A European tour before the big night

In the days leading up to the draft, AJ Dybantsa did not travel like an ordinary prospect. Bodyguard, minivan with tinted windows, communications team: the young man made one appearance after another across the Old Continent. He was spotted in Budapest for the Champions League final won by PSG, then in the front row at the Adidas Arena, a Paris jersey on his back, for a Paris Basketball vs. Cholet game. A Michael Olise fan, he made a detour to Roland-Garros before heading to Nantes for France vs. Ivory Coast, then flying off to New York for the NBA Finals at Madison Square Garden.

A San Antonio supporter, he even managed to slip into a Victor Wembanyama press scrum to ask him a question before Game 4. One of his close friends happens to be Dylan Harper, Wemby’s lieutenant with the Spurs. But AJ’s heart spoke during the Finals. “I’m from Boston. New York is our number one rival. I didn’t want them to win,” he tells Le Parisien, with a smile worn down by the end of an exhausting trip.

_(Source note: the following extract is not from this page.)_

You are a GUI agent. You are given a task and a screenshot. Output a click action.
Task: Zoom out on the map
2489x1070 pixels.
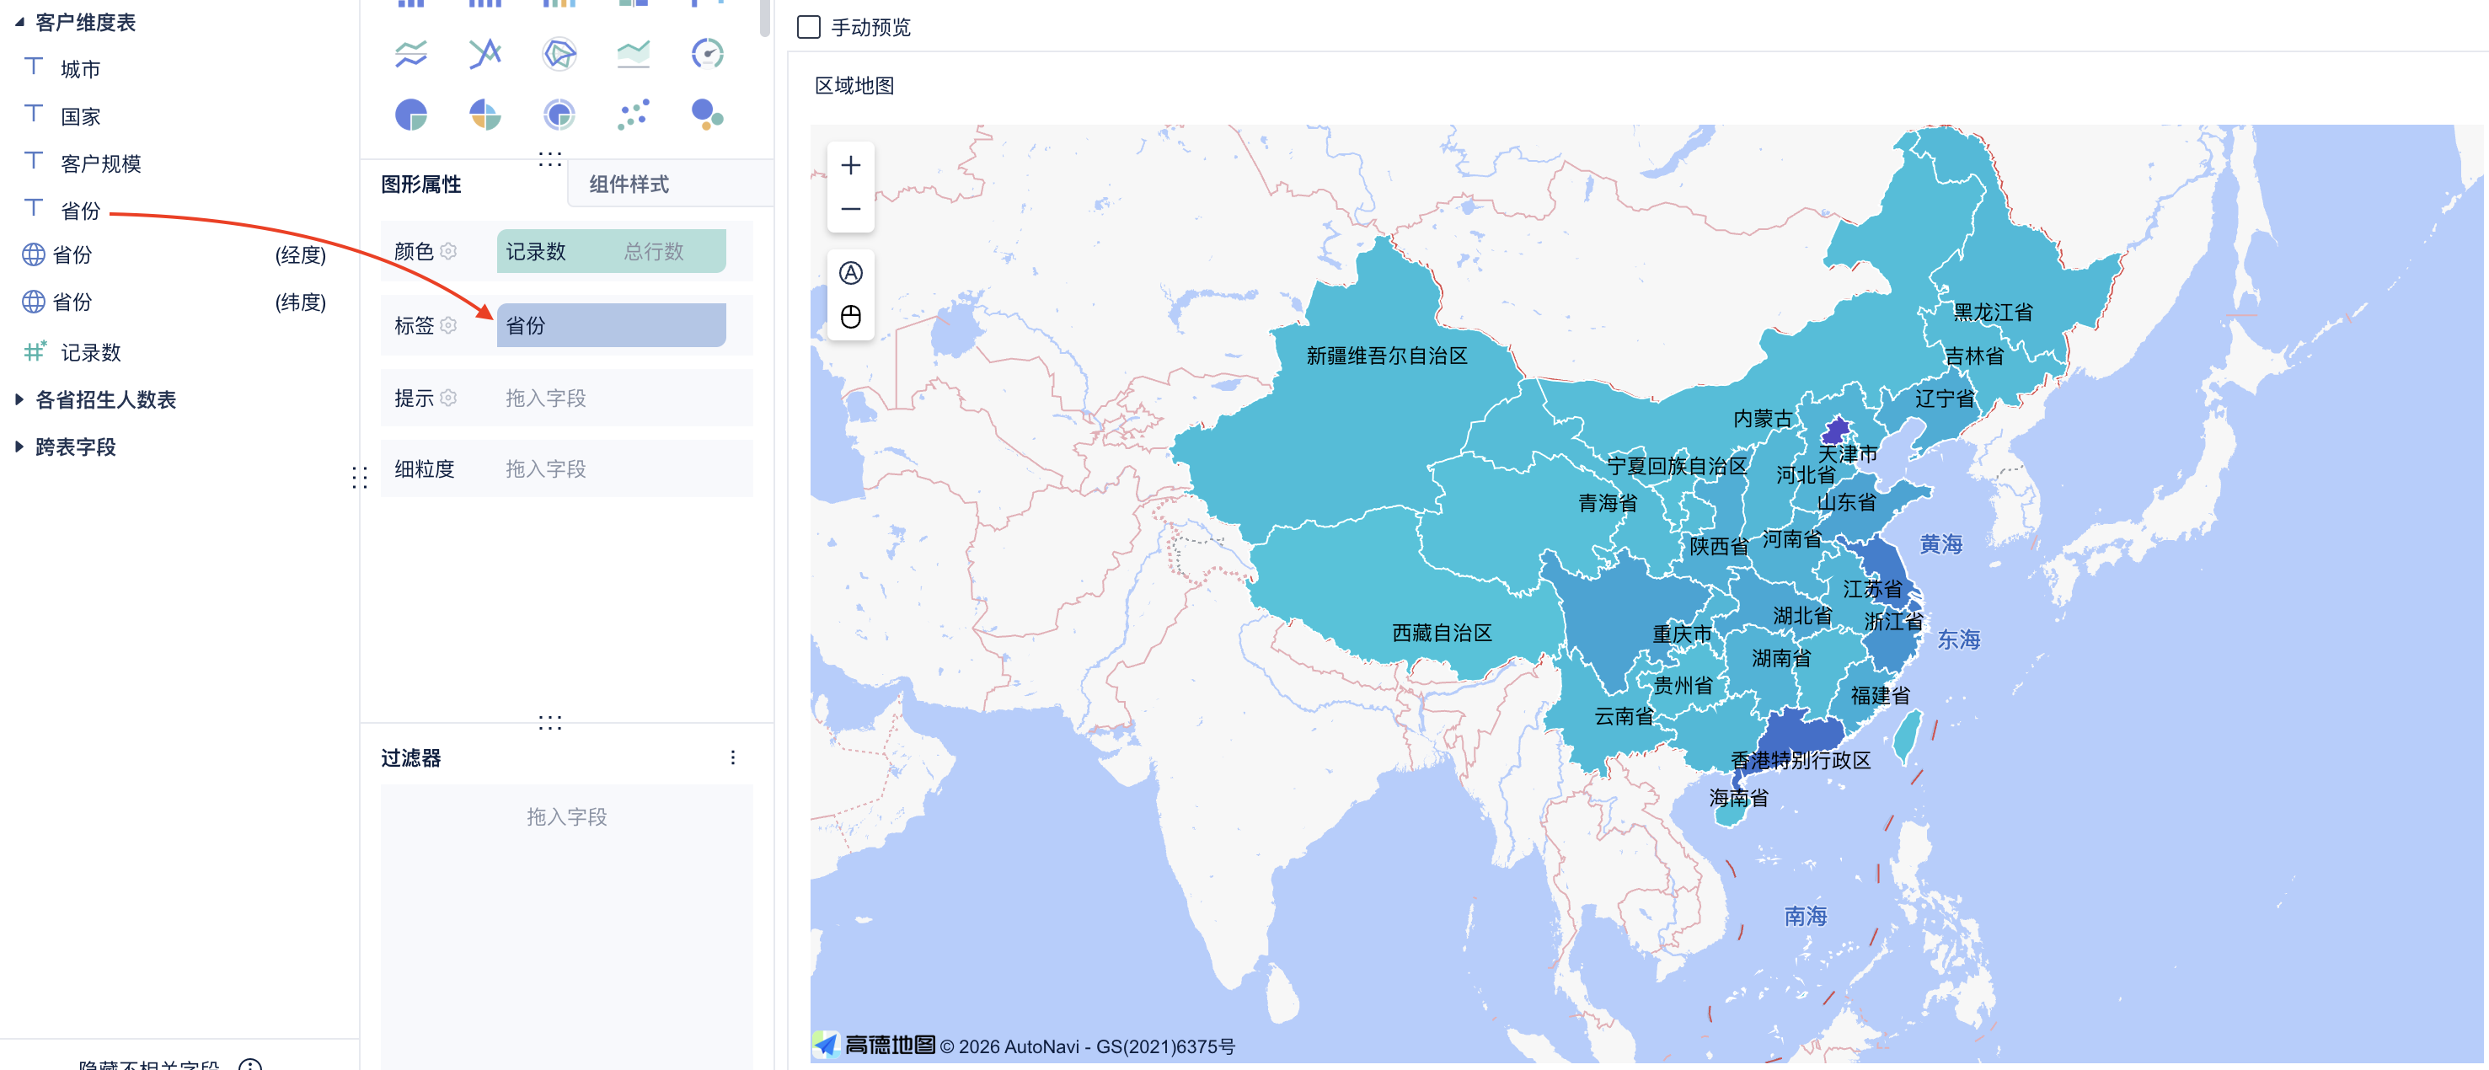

The highlight of that Paris stay? The hunt for the suit he will wear tonight to shake Adam Silver’s hand. Between two training sessions at 6 a.m. in a Paris gym, the young man went shopping. “I’ve been waiting for this moment for a long time. I’m not stressed, just very excited and calm,” he says to Le Parisien.

A life that changes tonight

In Brooklyn, AJ Dybantsa runs his own affairs without a middleman: no traditional agent, but his father at the helm, surrounded by a marketing team. A rarity at the very top of basketball. And when his name is called, it is Ace and his grandfather who will walk up on stage with him. “Where we come from, in Africa, transmission is important,” the father reminds Le Parisien.

What remains is a father who knows everything will change in a second. “Our life, his life will change the second his name is called. For my part, I’ve done my job as a father. It’s up to him now to fly on his own wings. But like any good dad, I’ll always be there for him too,” Anicet Dybantsa confides to Le Parisien.

Tonight, a 19-year-old American should become the first pick of the NBA Draft. But somewhere between Tours, Compiègne, Épinal, Trappes and Grigny, a part of France will watch one of its own enter history. As AJ himself puts it to BeBasket: “The work starts again, simple as that.”